Im Jahr 1922 erweiterte das Elektrizitätswerk in der Neuen Straße seine Anlagen durch eine Vergrößerung von Kessel und Maschinenhaus. Fortan entfielen diese Transporte durch die Straßenbahn. 1923 legte die Stadt das Städtische Gaswerk am Heinrichsplatz still und nahm ein seit 1910 in Gera-Tinz geplantes neues Gaswerk in Betrieb. Damit entfielen auch diese Transporte. An Stelle des alten Gaswerkes entstand bis 1925 der Neubau der Firma Halpert, Teppich- und Möbelstoff-Fabrik KG. Mit der Verlängerung der bisher am Wintergarten endenden Linie bis zur Ruckdeschelstraße im Jahre 1925 war nun eine Ausweitung des Güterverkehrs bis nach Zwötzen möglich.
Der gestiegene Güterverkehr machte Ende der zwanziger Jahre die Anschaffung einer neuen, leistungsfähigeren E-Lok erforderlich. Die Straßenbahn-Gesellschaft beschloss 1930/1931 die Stilllegung des Spurwechselbahnhofes im Güterbahnhof des Hauptbahnhofes.
In den Jahren während und nach dem Zweiten Weltkrieg hing die Versorgung der Geraer Bevölkerung mit Brennstoff fast ausschließlich an den Kohleund Brikettlieferungen aus dem Meuselwitzer Revier. Zu dieser Zeit verkauften Kohlehändler ihre Briketts direkt von den Güterwagen der Schmalspurbahn an die Bevölkerung. Anfang der 1950er-Jahre erhalten weite Betriebe in der Leninstraße einen Gleisanschluss, den letzten im Jahre 1958.

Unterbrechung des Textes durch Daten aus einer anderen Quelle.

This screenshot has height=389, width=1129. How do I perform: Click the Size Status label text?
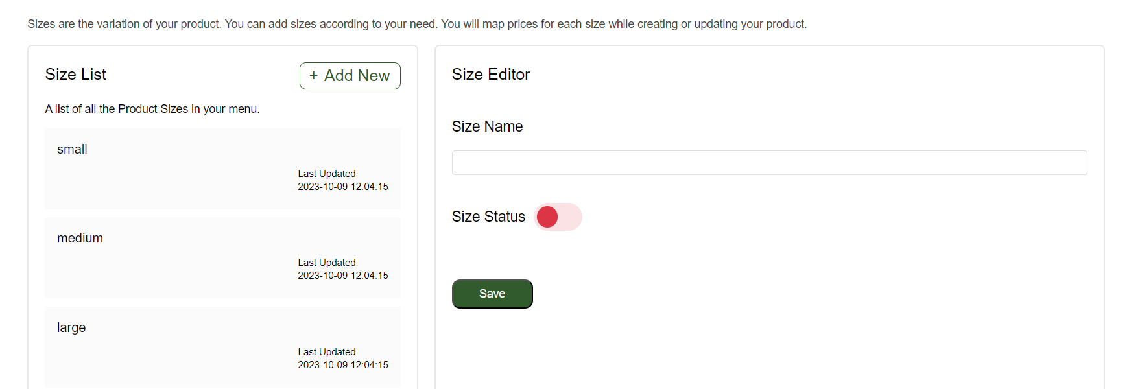click(x=488, y=217)
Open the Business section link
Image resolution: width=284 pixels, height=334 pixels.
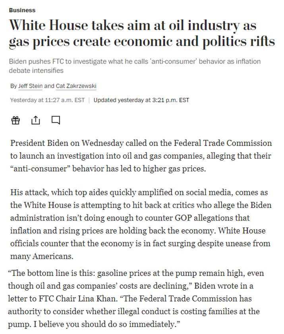[x=22, y=10]
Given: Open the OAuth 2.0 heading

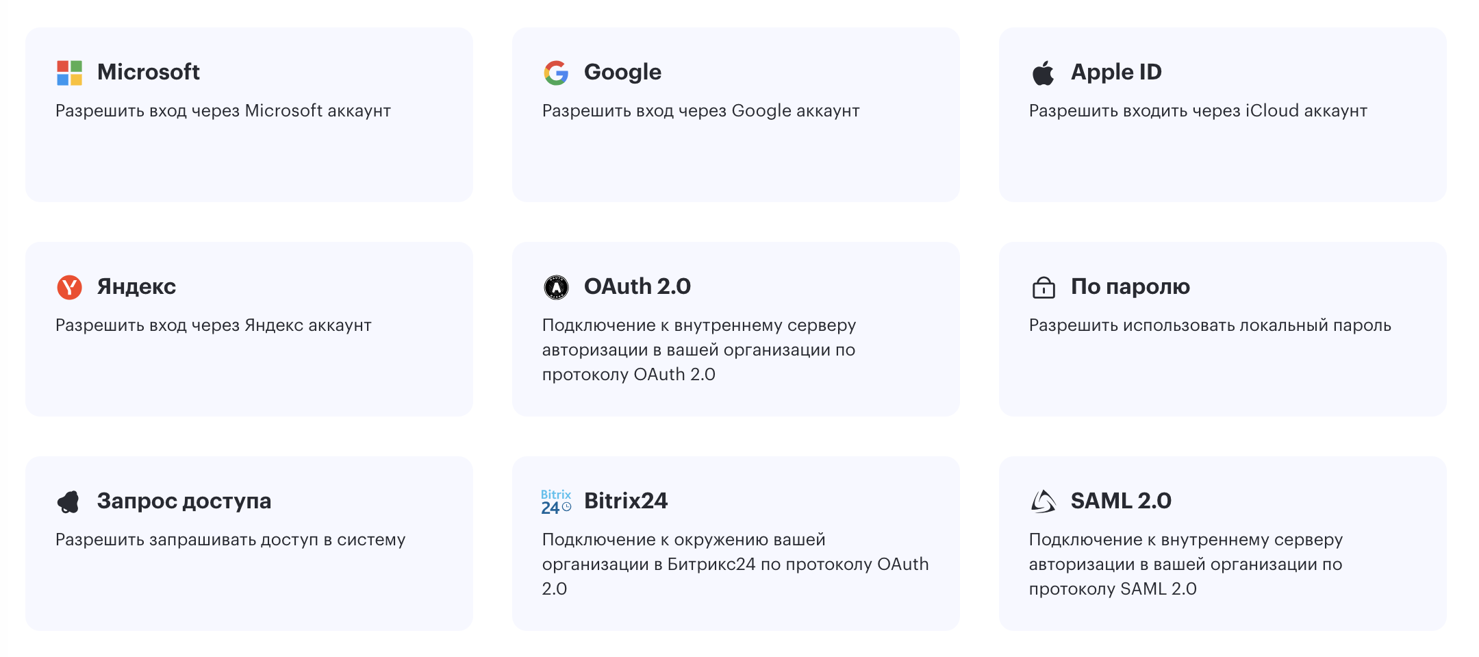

Ende der Fünfzigerjahre verringerte sich der innerstädtische Güterverkehr der Straßenbahn immer mehr. Viele Betriebe planten, sich der zentralen Wärmeversorgung durch das im Bau befindliche Heizkraftwerk anzuschließen und somit ihre eigenen Heizungsanlagen stillzulegen. Der Empfang von Rohstoffen und Halbfabrikaten und der Versand von Produkten aus den angeschlossenen Betrieben verlagerte sich immer mehr auf den Straßenverkehr.
Ende der Fünfzigerjahre war der Straßenbahngüterverkehr mit seinen Rangierfahrten auch immer hinderlicher für den wachsenden Personenverkehr der Straßenbahn. Im Jahr 1961 legten die Geraer Verkehrsbetriebe die beiden E-Loks 1 und 2 mit einem Betriebsalter von 58 Jahren still. Eine E-Lok reichte für den verbliebenen Güterverkehr aus. Als im Februar 1963 die E-Lok 3 mit einem gerissenen Radreifen abgestellt werden musste, stellte der VEB Geraer Verkehrsbetriebe den Straßenbahngüterverkehr ein. Die Jahre von bis
Infolge der internationalen Ölkrise Anfang der Achtzigerjahre versuchte die Wirtschaft der DDR, unter allen Umständen Kraftstoffe einzusparen, indem sie per Verordnung Gütertransporte von der Straße auf die Schienen verlagerte. Auf Veranlassung des Ministeriums für Verkehrswesen kam es in allen Städten mit Straßenbahnbetrieb zu entsprechenden Untersuchungen, um einen möglichen Straßenbahngüterverkehr durchzuführen.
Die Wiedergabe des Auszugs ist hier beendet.